Sunday, April 17, 2011

Segment Trees and Bitmaps

Bitmaps are used all the time to keep track of free lists since they are a very compact way of keeping track of true/false information. They are used in the ext2/ext3 file system to keep track of free inode and data blocks, in the bitmapped_allocator to keep track of free memory blocks, and in many many other places.

However, in almost all places, a linear search technique is used to get the first set (or unset) bit. This works very well for small sets of data, but say you have 40 million items that you want to keep track of, you'll land up linear searching 40x106/8/1024/1024 = 4.7 MB of data, which is more than the cache size of most CPUs these days. What this effectively means is that you will land up filling up the CPU cache with the bitmaps, leaving very ittle space for your application's real data

This is obviously bad news and we should do something to fix it.

Welcome Trees!!

We take some inspiration from Segment Trees and use a hierarchial structure to store range data that will help us divide-and-conquor the free list in a zippy fashion.

Let's assume that each byte on our fictitious machine can hold just 2 bits. A bit 0 means that the object that that bit represents is free, whereas a bit 1 means that the object that that bit represents is taken (or allocated).

The root node gives us information about the complete range (all the 8 bits in the leaves). The nodes at the 1st level give us information about 4 bits each, and each of the leaf nodes give us information about 2 bits each (this is a base case since each byte on our machine can hold just 2 bits).
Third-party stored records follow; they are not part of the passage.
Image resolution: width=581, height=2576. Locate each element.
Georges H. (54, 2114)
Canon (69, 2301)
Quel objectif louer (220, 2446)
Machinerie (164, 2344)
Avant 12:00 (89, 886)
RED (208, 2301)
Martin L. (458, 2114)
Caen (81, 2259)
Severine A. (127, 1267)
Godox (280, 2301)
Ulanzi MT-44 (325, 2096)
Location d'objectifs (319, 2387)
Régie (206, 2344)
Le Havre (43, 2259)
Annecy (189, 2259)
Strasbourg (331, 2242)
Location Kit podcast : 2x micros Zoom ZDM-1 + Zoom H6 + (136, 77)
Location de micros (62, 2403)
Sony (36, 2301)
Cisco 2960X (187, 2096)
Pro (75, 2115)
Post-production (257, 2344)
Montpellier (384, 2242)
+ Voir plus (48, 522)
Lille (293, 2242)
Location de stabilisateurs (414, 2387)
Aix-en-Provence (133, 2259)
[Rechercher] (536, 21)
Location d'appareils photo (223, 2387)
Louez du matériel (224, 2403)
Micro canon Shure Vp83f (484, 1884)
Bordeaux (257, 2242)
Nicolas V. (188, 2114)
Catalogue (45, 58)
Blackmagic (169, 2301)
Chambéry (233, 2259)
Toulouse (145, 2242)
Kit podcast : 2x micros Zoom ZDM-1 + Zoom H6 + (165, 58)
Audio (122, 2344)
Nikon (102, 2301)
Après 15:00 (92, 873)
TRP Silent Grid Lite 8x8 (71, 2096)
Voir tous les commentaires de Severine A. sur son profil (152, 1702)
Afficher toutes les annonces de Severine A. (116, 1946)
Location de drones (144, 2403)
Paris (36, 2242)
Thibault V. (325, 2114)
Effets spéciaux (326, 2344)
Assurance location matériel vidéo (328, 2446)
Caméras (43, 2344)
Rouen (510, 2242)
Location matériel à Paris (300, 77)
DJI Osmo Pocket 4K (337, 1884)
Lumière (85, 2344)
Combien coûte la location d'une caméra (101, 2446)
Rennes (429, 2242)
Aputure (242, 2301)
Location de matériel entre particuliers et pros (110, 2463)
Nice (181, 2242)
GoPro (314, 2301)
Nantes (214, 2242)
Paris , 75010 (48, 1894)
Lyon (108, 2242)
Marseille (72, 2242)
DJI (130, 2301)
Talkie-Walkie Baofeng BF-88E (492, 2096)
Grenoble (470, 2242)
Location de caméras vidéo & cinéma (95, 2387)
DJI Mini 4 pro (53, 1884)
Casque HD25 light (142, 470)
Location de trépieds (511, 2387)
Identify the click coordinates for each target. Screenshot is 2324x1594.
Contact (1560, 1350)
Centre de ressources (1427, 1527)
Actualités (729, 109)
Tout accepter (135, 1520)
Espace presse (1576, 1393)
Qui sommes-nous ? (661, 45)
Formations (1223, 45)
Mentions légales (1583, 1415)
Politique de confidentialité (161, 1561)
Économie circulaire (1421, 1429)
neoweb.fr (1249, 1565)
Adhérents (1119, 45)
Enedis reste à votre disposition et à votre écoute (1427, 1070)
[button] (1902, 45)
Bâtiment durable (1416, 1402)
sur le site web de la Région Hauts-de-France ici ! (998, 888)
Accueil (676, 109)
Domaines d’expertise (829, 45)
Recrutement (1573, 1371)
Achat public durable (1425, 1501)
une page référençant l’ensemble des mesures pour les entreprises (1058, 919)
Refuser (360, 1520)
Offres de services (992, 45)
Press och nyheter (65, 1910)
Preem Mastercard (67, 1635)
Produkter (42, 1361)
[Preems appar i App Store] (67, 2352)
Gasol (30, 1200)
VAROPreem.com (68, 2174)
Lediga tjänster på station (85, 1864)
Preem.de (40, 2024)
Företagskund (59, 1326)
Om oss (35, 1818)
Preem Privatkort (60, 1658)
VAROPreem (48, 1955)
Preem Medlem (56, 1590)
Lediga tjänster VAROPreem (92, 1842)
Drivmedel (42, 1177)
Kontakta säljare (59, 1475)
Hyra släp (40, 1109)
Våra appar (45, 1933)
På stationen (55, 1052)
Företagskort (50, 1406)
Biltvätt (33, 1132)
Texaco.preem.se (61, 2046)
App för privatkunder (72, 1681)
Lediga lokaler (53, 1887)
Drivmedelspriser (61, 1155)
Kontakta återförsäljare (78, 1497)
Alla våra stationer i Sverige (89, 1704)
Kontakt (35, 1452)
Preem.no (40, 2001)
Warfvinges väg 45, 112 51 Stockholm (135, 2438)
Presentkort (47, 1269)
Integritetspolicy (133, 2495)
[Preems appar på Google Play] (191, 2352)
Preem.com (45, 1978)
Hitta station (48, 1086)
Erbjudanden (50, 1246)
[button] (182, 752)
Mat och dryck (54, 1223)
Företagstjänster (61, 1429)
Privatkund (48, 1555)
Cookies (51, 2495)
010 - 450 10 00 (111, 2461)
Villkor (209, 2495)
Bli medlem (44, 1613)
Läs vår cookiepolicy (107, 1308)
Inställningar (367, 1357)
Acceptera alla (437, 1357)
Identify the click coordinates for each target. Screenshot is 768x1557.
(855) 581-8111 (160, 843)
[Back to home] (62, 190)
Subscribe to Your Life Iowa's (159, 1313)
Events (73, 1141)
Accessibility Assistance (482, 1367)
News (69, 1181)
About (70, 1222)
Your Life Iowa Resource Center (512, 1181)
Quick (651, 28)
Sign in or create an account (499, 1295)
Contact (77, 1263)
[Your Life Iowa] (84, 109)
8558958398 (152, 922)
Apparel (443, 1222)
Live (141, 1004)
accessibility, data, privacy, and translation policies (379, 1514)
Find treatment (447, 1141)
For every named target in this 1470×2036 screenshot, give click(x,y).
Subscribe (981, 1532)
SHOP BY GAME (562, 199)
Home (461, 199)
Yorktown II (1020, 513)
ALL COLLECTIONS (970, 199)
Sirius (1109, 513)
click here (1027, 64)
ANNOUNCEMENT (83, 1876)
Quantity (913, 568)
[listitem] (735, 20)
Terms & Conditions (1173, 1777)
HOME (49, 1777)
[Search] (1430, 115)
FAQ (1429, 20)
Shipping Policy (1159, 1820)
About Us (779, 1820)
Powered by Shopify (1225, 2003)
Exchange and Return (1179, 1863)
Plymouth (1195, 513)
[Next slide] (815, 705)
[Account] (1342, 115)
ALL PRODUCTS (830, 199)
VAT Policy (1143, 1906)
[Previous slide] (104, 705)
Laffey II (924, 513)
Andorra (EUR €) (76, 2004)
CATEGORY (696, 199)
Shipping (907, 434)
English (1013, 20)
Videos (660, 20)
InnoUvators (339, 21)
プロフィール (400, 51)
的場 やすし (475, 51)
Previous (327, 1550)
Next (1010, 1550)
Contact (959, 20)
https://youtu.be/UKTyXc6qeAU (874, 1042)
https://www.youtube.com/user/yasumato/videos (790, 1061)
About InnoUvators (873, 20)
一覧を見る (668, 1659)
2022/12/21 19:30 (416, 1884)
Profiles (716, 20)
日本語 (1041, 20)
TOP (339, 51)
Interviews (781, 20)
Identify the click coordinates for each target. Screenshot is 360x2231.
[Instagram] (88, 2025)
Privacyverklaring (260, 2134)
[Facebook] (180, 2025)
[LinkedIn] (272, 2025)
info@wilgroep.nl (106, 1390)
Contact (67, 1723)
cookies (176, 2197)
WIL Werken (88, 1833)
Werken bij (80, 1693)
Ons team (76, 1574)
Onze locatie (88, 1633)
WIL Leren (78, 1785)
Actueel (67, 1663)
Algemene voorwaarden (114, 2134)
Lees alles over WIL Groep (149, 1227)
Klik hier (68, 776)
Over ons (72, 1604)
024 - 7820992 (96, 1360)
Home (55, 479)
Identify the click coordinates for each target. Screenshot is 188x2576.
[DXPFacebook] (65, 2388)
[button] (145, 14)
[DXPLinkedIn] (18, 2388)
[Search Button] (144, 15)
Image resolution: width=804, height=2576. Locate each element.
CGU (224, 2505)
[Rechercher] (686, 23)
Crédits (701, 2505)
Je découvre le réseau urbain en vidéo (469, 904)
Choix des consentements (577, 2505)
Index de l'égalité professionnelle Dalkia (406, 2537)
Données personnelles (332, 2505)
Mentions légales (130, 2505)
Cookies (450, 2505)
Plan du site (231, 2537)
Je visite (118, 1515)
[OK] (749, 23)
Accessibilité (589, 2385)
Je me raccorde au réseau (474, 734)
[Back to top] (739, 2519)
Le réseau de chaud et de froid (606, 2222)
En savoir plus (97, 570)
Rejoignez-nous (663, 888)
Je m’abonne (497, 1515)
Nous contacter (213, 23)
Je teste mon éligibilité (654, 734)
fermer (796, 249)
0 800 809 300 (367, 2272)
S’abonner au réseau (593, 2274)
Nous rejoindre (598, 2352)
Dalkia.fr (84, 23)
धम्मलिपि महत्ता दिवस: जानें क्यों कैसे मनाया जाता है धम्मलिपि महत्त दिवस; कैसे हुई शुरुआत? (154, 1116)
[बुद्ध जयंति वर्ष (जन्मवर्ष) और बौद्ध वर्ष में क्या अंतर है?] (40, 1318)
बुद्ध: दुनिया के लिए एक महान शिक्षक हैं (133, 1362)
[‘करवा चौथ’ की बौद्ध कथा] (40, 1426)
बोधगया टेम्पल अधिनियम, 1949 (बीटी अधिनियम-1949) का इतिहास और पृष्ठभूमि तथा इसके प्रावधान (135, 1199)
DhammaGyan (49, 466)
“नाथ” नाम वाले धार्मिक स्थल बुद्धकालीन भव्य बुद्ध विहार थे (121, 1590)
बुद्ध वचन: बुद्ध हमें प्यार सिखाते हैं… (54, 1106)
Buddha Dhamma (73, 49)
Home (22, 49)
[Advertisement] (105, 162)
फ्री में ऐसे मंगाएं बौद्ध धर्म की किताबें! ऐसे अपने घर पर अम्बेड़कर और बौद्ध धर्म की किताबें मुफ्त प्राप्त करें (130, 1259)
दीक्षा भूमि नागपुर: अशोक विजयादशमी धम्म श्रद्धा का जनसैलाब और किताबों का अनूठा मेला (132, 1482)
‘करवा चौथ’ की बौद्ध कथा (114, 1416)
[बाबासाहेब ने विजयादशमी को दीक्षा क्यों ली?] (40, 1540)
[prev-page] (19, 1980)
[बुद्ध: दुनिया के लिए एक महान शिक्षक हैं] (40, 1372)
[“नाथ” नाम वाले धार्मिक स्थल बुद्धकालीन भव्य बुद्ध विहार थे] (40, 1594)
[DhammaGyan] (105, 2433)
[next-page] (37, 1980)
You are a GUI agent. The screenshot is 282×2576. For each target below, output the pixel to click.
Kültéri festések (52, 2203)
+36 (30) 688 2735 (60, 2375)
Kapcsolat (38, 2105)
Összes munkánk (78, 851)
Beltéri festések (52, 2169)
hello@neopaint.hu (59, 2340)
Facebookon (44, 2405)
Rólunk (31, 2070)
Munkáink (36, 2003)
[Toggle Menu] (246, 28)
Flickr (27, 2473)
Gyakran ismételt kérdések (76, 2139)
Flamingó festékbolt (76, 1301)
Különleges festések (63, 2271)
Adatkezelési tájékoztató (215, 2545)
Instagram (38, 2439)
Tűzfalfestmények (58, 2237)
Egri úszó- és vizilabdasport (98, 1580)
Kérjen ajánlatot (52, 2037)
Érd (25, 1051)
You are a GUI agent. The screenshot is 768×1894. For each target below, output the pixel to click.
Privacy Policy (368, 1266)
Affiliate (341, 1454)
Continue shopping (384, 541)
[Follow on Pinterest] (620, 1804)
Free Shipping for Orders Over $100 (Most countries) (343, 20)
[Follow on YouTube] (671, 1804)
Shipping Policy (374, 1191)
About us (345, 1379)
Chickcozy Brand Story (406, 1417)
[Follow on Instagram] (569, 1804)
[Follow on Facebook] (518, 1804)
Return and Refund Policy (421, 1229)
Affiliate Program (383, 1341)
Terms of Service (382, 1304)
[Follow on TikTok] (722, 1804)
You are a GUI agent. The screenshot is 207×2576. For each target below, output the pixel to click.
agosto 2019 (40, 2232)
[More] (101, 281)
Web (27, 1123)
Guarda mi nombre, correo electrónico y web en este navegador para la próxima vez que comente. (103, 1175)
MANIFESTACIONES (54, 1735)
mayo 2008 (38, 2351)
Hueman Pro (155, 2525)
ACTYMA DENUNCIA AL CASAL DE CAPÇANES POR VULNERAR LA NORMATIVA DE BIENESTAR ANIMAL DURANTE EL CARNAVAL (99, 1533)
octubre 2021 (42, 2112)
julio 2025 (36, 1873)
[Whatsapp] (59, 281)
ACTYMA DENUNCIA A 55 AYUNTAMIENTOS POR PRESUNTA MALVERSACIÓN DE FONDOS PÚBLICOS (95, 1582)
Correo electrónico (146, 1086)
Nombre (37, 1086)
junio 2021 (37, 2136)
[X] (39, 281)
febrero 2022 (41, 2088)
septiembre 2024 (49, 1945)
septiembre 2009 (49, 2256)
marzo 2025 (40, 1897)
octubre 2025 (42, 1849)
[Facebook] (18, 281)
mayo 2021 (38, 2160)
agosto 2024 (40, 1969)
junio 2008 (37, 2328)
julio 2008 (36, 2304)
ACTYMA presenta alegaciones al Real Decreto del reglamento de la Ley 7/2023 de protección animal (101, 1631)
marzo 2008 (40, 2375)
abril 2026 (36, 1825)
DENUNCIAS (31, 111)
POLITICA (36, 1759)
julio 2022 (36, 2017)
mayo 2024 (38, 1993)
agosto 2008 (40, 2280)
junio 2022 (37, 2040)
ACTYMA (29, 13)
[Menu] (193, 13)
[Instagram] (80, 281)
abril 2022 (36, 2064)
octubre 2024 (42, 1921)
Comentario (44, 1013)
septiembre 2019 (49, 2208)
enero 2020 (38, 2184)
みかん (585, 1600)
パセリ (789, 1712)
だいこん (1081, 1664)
Now, finding a free node is just a simple tree traversal down a path that has 0 in one of the bit positions. While coming up, we set the 0 bits in each level (that we followed down) to a 1 bit ONLY if all the children of that 0 bit are all 1. We unconditionally set the 0 bit in the leaf node to 1 and go up the tree.

Hence, you can see that we have converted a O(n) operation to a O(lg n) operation by increasing the space requirements to 2x the original. Even though the space requirement is 2x the original, the tree based algorithm is much better not just from a time complexity perspective, but is also much more cache friendly. You should expect to have only the first 2 levels entirely in the cache. The remaining levels will come and go as necessary. This is the exact reason why B-Trees are better as an on-disk indexing and retrieval structure.

On a 32-bit machine, we need just a little over 5 levels of the tree to store 40 million bits (34 million bits can be stored completely in just 5 levels).

Update: You can achieve the same runtime complexity of O(lg n) and NO extra space overhead (compared to the linear scan solution) by using a Fenwick Tree instead of a Segment Tree.

1 comment:

Anonymous said...

thank you very much.for information.